Facing rising prices for gasoline and an assortment of commodities as well as a shift to a later Easter, retailers reporting comparable-store sales Thursday will be hard-pressed to match the exceedingly strong comp results of a year ago, among the strongest in a decade.

 

Persistent winter weather and high gas prices, coupled with the movement of Easter into the latter half of the new month, slowed down March comparable-store sales, according to analysts, who estimated sales to range from down slightly to up in the low-single digits.

 

Retailers are expected to post a 0.5 percent decline, which “could break an 18-month positive string” of comps, according to Retail Metrics president Ken Perkins, who added, “consumers’ wallets are increasingly feeling the pinch, some might say crush, of precipitously higher prices at the pump.”

 

Still, despite limited expectations for the comp numbers, the S&P Retail Index rose 1.3 percent to 526.77 Tuesday after hitting a new 52-week high of 529.47 in midday trading. Leading the charge among stocks tracked by WWD was Abercrombie & Fitch Co., up 10.8 percent to $65.57 after issuing full-year earnings guidance that exceeded analysts’ consensus estimates. Beleaguered American Apparel Inc. bounced back from a Monday drubbing with a 10.8 percent increase of its own, to 82 cents.

 

Despite expectations of a fairly soft March, experts are quick to note that by the end of the month, consumers began showing signs of life, thanks to a fairly sunnier economic picture. In March, unemployment fell to 8.8 percent from 8.9 percent in February.

 

According to Michael Niemira, chief economist and vice president of research at the International Council of Shopping Centers, the final week of comp reporting, ended April 2, was “largely propelled by improving income,” as weekly retail sales rose 2.3 percent from the prior week, following a 0.2 percent improvement.

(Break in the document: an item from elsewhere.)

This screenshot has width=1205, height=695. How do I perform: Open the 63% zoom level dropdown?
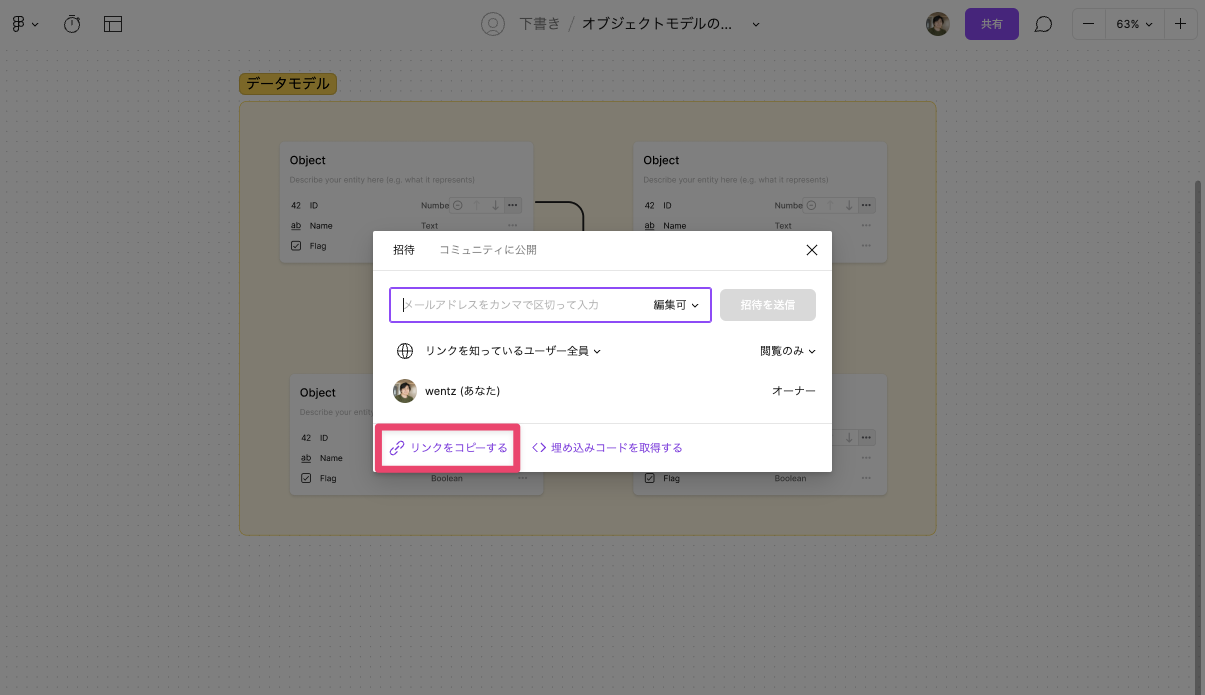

ICSC predicts March comps to range from flat to up 2 percent, due to a later Easter, which will drag year-over-year results down by 1 to 2 percent.

 

“March gave us some fairly good results,” said John Gamel, an analyst at MasterCard Advisors’ SpendingPulse. “January through March has shown good year-over-year results. The first quarter seems to have been very positive and has added to the story of the recovery.”

 

According to SpendingPulse data, which estimates total U.S. retail sales made by cash, check or credit card, overall apparel sales improved 4.4 percent in March, led by healthy gains in children’s and women’s apparel, which rose 13.3 percent and 6.6 percent, respectively.

 

Footwear slid 1.6 percent and, while men’s and family apparel increased 1.4 percent and 3.7 percent, respectively, they lost considerable momentum coming off a strong February, Gamel said.

 

Department stores posted their first sales growth since September with a modest 0.5 percent gain, while luxury rebounded with an 8.7 percent jump. E-commerce apparel sales flourished with an 18.7 percent leap in sales.

 

“Although tough economic conditions continue, consumers appear to be willing to make purchases for the ‘must-have’ items,” said Jennifer Black of Jennifer Black & Associates. “Companies have begun testing price increases on various items, but we strongly believe increases could only succeed on the chic and fashionable items – basic items will not sell at higher prices.”

 

While he agreed, SpendingPulse’s Gamel echoed concerns over gas prices, explaining that if they remain over $3.50 a gallon through the summer, then consumers will pull back further on discretionary spending, opting instead to purchase goods at one-stop shops or online.

 

“Apparel retailers are trying to pass on increases in prices,” he said, “but it’s higher transportation costs that are a direct tax on consumers.”